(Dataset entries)
========================================================================

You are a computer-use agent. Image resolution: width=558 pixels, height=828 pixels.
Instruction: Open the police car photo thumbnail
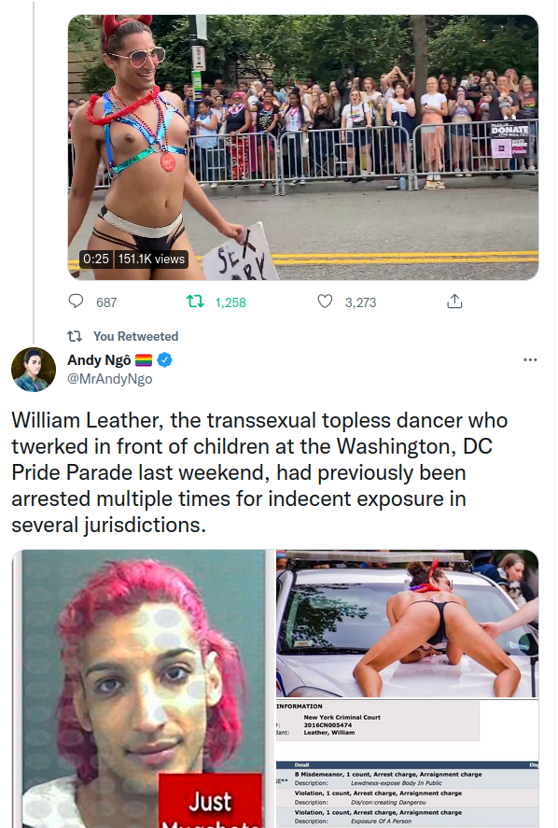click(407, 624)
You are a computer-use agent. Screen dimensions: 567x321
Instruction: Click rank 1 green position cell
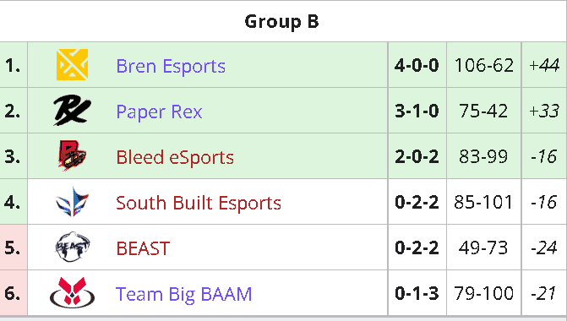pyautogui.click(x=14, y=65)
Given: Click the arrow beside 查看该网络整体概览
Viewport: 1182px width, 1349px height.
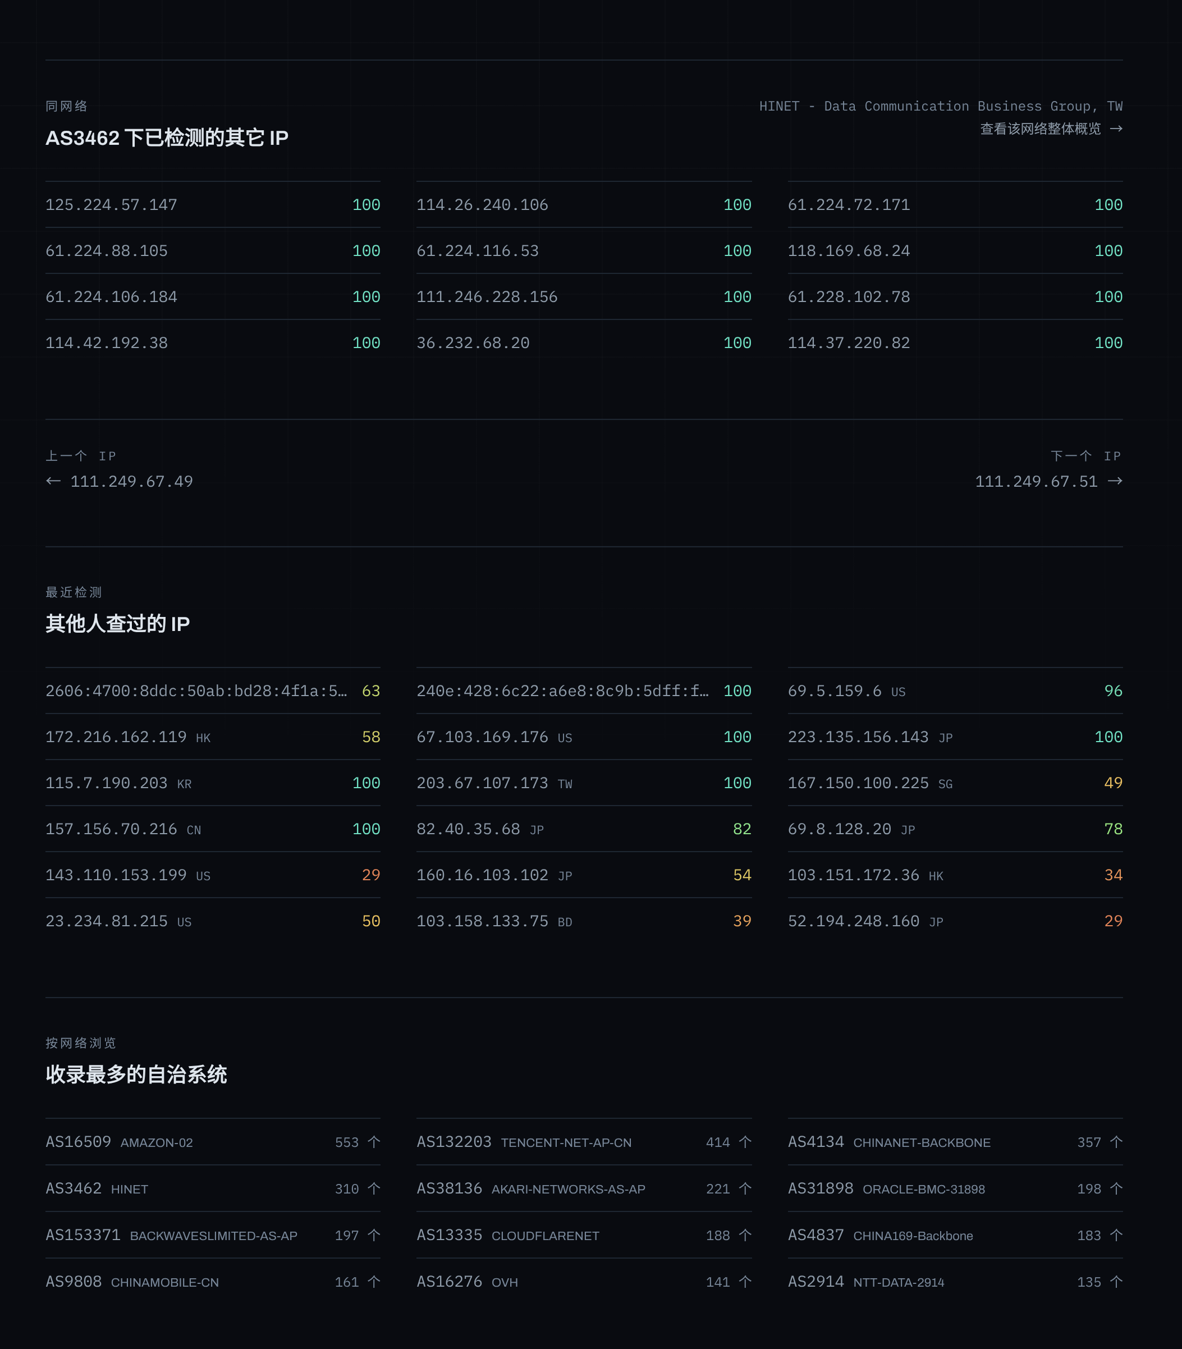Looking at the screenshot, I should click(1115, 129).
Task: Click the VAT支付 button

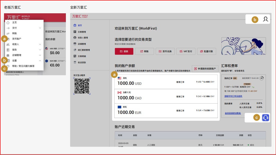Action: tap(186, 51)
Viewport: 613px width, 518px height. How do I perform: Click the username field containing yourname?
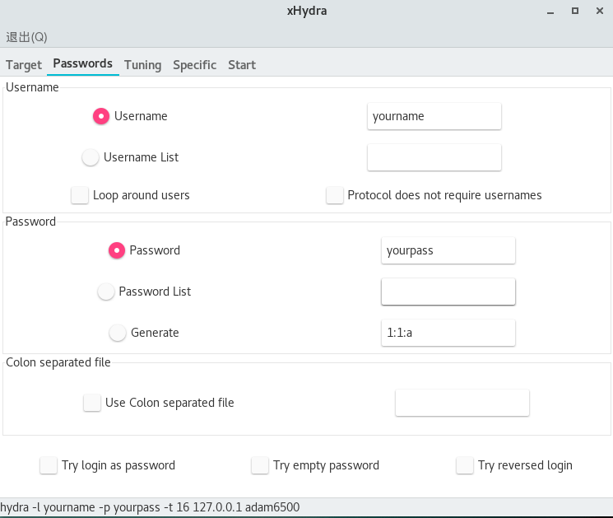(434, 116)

========================================================================

→ **TASK DESCRIPTION**:
Exactly the lines from the one containing "You are a computer-use agent. Screen" through the end of the data above: repeat those, both ends included, and nothing else. Skip the pictures.

→ **RESULT BELOW**:
You are a computer-use agent. Screen dimensions: 567x321
Instruction: Click rank 1 green position cell
pyautogui.click(x=14, y=65)
Given: Click the arrow beside 查看该网络整体概览
Viewport: 1182px width, 1349px height.
Looking at the screenshot, I should click(1115, 129).
Task: Click the VAT支付 button

Action: tap(186, 51)
Viewport: 613px width, 518px height. How do I perform: Click the username field containing yourname?
(434, 116)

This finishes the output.